Publishers are drawing a line.
The Make it Fair campaign hit UK newsstands Tuesday, uniting national heavyweights like The Times with scrappy local rags in a blitz against AI’s voracious data hunger. Picture this: every weekly newspaper from Cornwall to the Cairngorms running the same stark message—generative AI models gobbling up journalism without a penny or a nod. It’s timed perfectly, slamming shut as a government consultation on AI and copyright wraps up. No coincidence there.
And here’s the kicker—they’re mobilizing readers to badger their MPs. Flood the inboxes, they say. Because if this “content theft”—their words—goes unchecked, trusted newsrooms crumble.

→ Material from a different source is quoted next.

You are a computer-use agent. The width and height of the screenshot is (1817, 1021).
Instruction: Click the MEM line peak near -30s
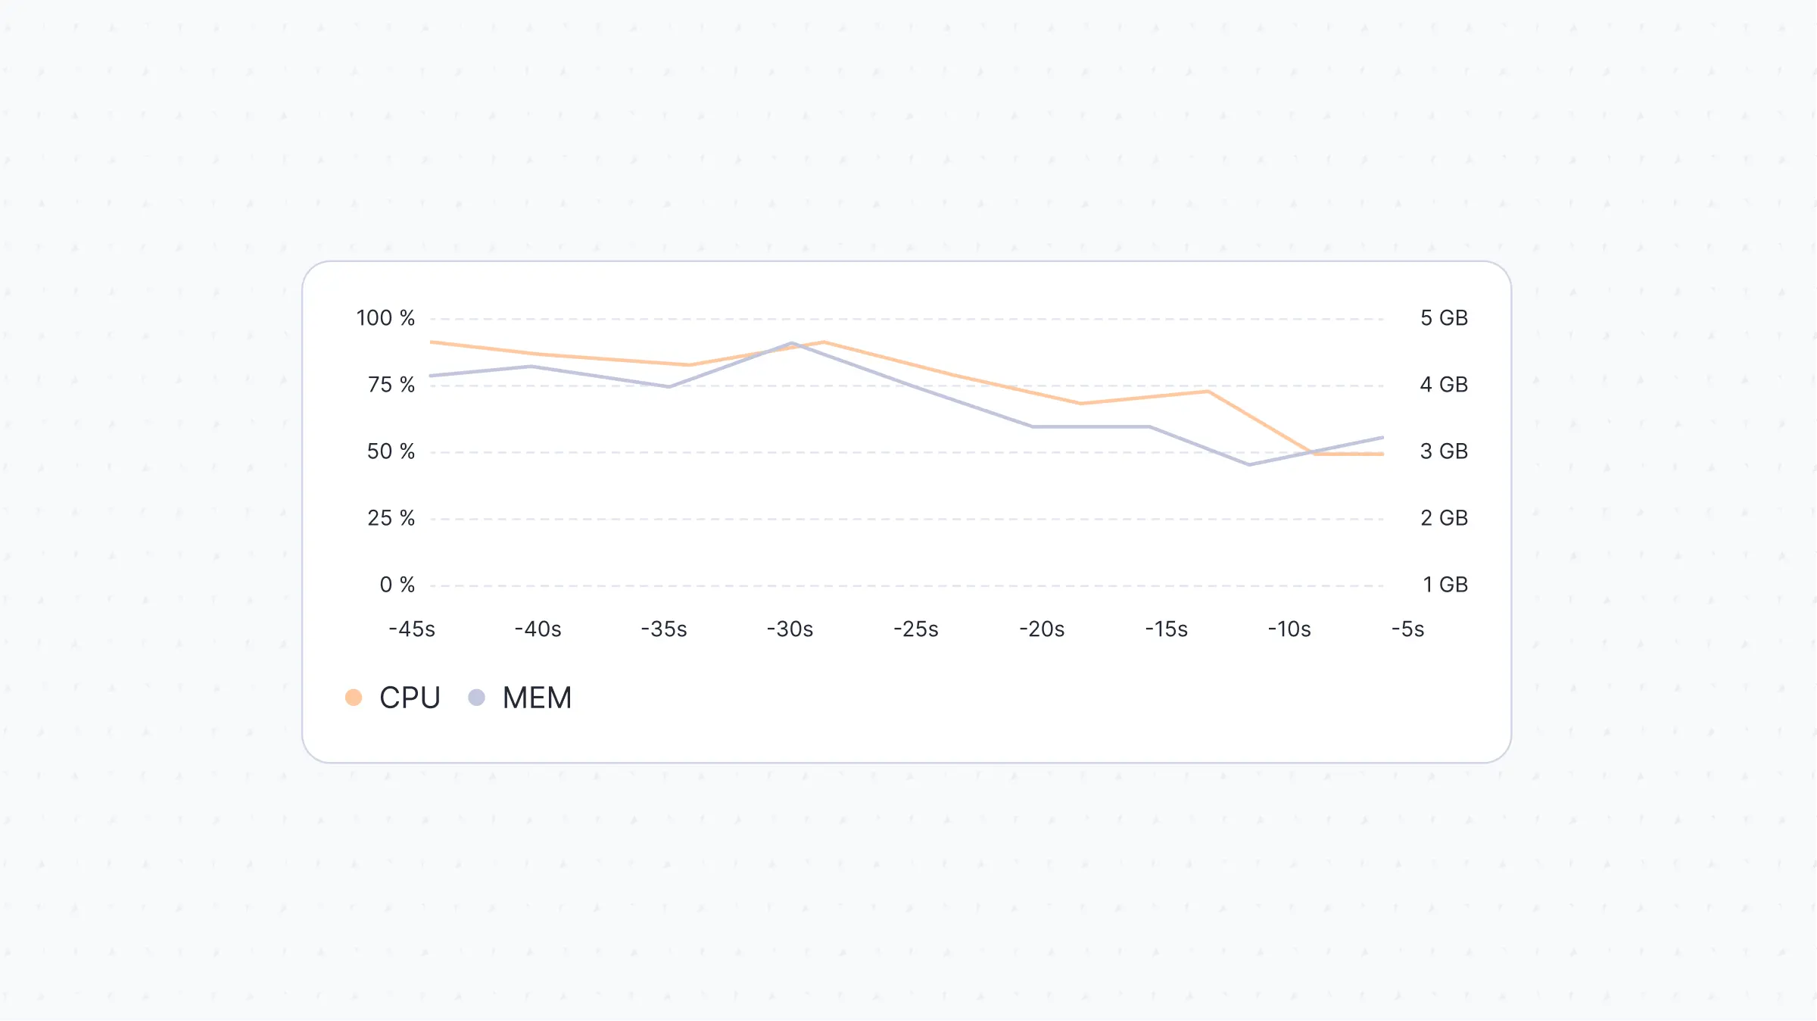click(x=791, y=343)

What Sparked This United Front?
Never before have UK publishers spoken with one thunderous voice. David Dinsmore, News UK’s COO, nailed it on Times Radio: “I don’t think I’ve ever seen newspapers editorialised with one voice – this is a first.” That rarity? It’s born from desperation. AI labs like OpenAI and Google have built empires on scraped web data, training models that spit out summaries rivaling original reporting. Publishers see their life’s blood—investigative scoops, eyewitness accounts—funneled into black-box behemoths for free.
But dig deeper. This isn’t knee-jerk rage. It’s architectural warfare. Generative AI thrives on scale; without vast, uncompensated troves of human creativity, those large language models sputter. Publishers argue their content isn’t just fodder—it’s the scaffolding. Strip away payment, and who funds the next Watergate?
Owen Meredith, News Media Association CEO, cuts through the noise:
“We already have gold-standard copyright laws in the UK. They have underpinned growth and job creation in the creative economy across the UK – supporting some of the world’s greatest creators – artists, authors, journalists, scriptwriters, singers and songwriters to name but a few.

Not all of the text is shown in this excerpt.